VK : Justement, la musique en France, ça se passe comment pour un groupe comme le Sacre ?
FP : On a envie de faire une grande formation avec le Sacre, du coup on est subventionné. Ça nous permet d’avoir un permanent pour trouver les concerts, les résidences et de trouver l’argent aussi. C’est très bien ça nous aide beaucoup. Mais le problème c’est que la France ce n’est pas vraiment un pays de musique. Ça ne l’est plus je trouve. La déliquescence pour moi a commencé à partir des yéyés. En France, le public est difficile, très coincé, très différent d’un publique italien, allemand ou anglais. Il y a des exceptions comme le Havre par exemple mais sinon c’est compliqué. J’adore la France, je ne changerais jamais, mais c’est difficile, surtout avec les temps actuels qui sont très moroses. J’ai souvent l’impression que ce que je fais, les gens s’en foutent. La musique n’a plus aucune valeur, ça ne vaut rien. On a accès illimité à tout, via Spotify etcetera, ça revient à ce que si tu payais cinq euros par moi pour aller à Carrefour, quand tu veux pendant en mois, autant que tu veux. Imagine l’impact que ça ferait sur les fabricants. La musique n’a plus aucune valeur. On est à un tournant, il va falloir changer. Les gens n’achètent plus de musique, et les français très souvent ils n’y connaissent rien. Je trouve qu’il y a un gros manque de culture pour pas mal de gens.

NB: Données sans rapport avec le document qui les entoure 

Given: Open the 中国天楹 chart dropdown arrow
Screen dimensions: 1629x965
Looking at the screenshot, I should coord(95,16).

VK : Du coup tu as d’autres activités que le Sacre ?
FP : Oui. Je fais des arrangements pour des chanteurs, des réalisations, j’écris des chansons,  des la musique pour le cinéma,  la télé.

VK : Le futur du Sacre ?
FP : Un album original, que j’aurai écris. Il y a trois albums de musiques originales sur les cinq que nous avons faits. Le prochain sera un album original, ça fonctionne comme mes groupes de jazz. Des compos et des reprises. On apprend beaucoup à jouer la musique des autres, et en même temps un orchestre comme le Sacre dans lequel il y a beaucoup de monde, ce qui n’existe quasiment plus (six sur ce programme qui est le plus petit, onze sur Soundtrax) et une notre rôle c’est de transmettre des choses, les musiques qu’on aime bien.

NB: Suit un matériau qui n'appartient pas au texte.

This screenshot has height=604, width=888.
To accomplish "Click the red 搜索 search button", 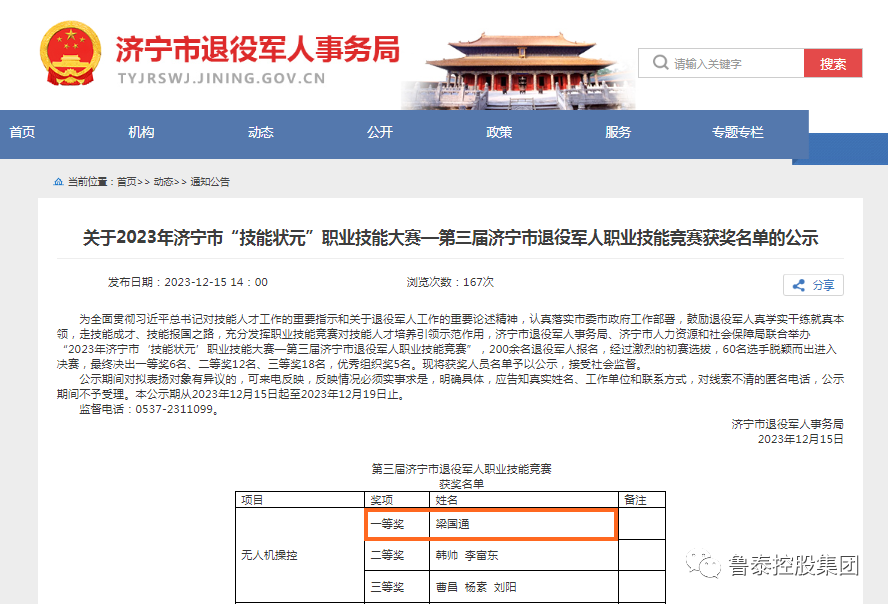I will coord(833,62).
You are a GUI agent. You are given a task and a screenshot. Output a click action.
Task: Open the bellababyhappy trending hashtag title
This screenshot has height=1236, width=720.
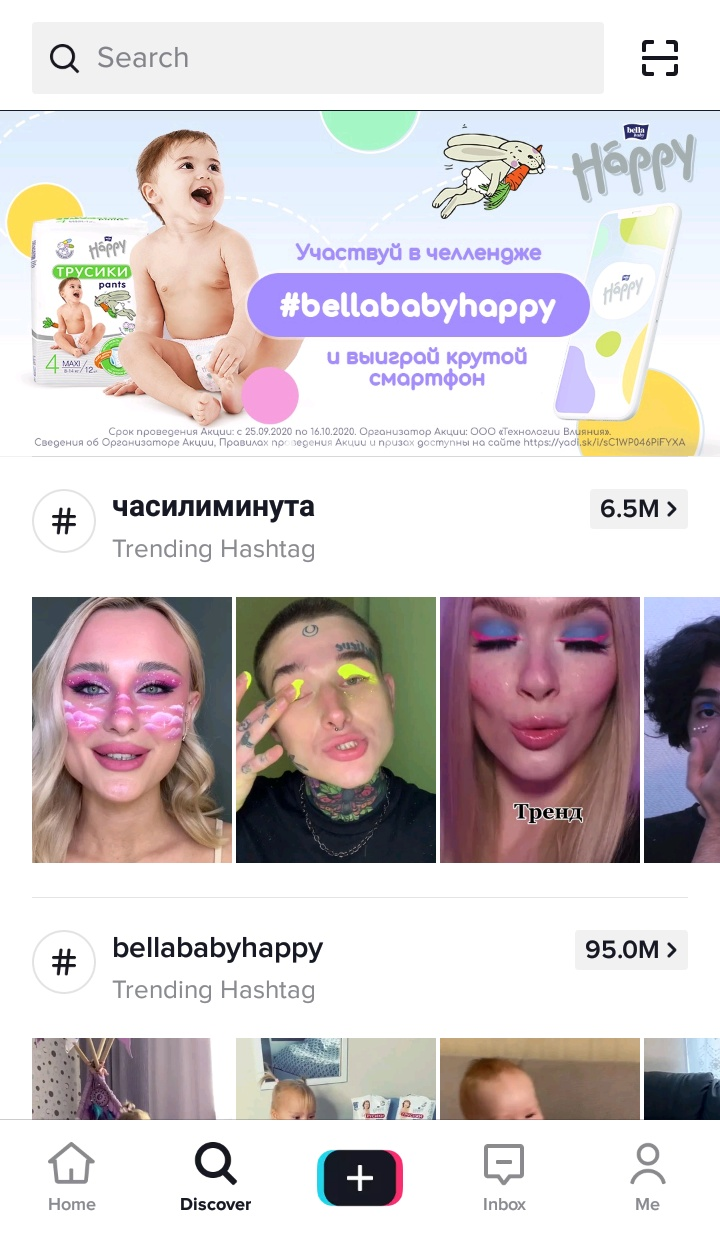click(217, 948)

VK : Ma dernière question : quelle est celle que l’on ne t’a jamais posé et à laquelle tu voudrais répondre ?
FP : …(rires)… Si vous aviez pas fait de musique qu’auriez vous fait ?

VK : Et donc ?
FP : … Je pense que j’aurais travaillé dans le vin ou dans la restauration. Si j’avais une grande notoriété je pourrais demander des grands crus pour les caterings comme le faisait Aznavour, mais là je sais que les mecs vont galérer, emmener un truc entre deux qui sera pas bon, donc eau gazeuse et jus de fruits ! Jamais de vin !

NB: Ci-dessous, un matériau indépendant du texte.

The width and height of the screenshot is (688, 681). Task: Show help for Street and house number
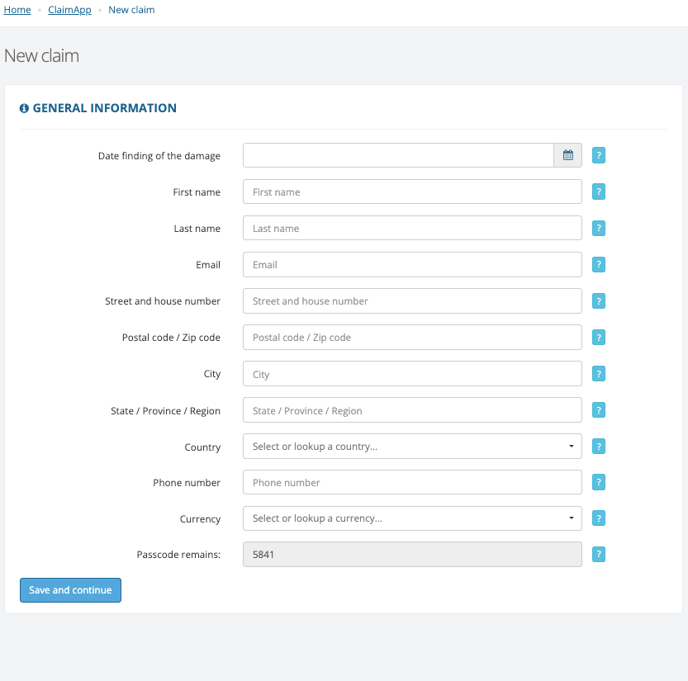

« Les musiciens au Tibet ont une position social bien meilleure que la notre. Ce sont des sages, ce sont des gens respectés, parce que ils ont acquis une connaissance, parce que on considère que leur art est une forme de recherche de la vérité, de la sagesse, de la philosophie, c’est une chose importante pour ces civilisations. Nous autre nous sommes des surdéveloppés (….) mais je crois que nous somme un peu sous développés philosophiquement. » [11]


Références

François De Roubaix ‎– Le Monde Électronique De François De Roubaix

Train Fantôme, label phonographique

Pour les dates de concerts, le site du Sacre du Tympan


Texte et interview par Vasken Koutoudjian
Photographies par Audrey Prud’Homme


[1] Dans Les musiciens de la pellicule, Josée Dayan 1975

[2] Robert Enrico 1967

[3] José Giovanni 1969

[4] Serge Korber 1970

[5] Jacques Ertaud 1975

[6] « …devant une situation dramatique qui incite à la réflexion la musique elle, prend directement aux tripes et je crois que c’est sa fonction essentielle. » F. de Roubaix dans Les musiciens de la pellicule, Josée Dayan 1975

[7] Arnaud Roulin

[8] Conservatoire National Supérieur de Paris, dans la section Jazz et Musiques Improvisée. En 2000 Il en reçoit le premier prix en classe de Jazz.

[9] Batterie, boite à rythmes.

[10] Musicien prolixe, on l’entend avec  Louis Sclavis, Yvette Horner, , Bernard Lubat, Arthur H, Michel Portal, Marc Ducret, Boyan Z, Bruno Chevillon, Francis Cabrel, Jane Birkin, Oxmo Puccino, Nougaro, Dave, La Grande Sophie, Armand Amar, Karpatt ou encore Calogero.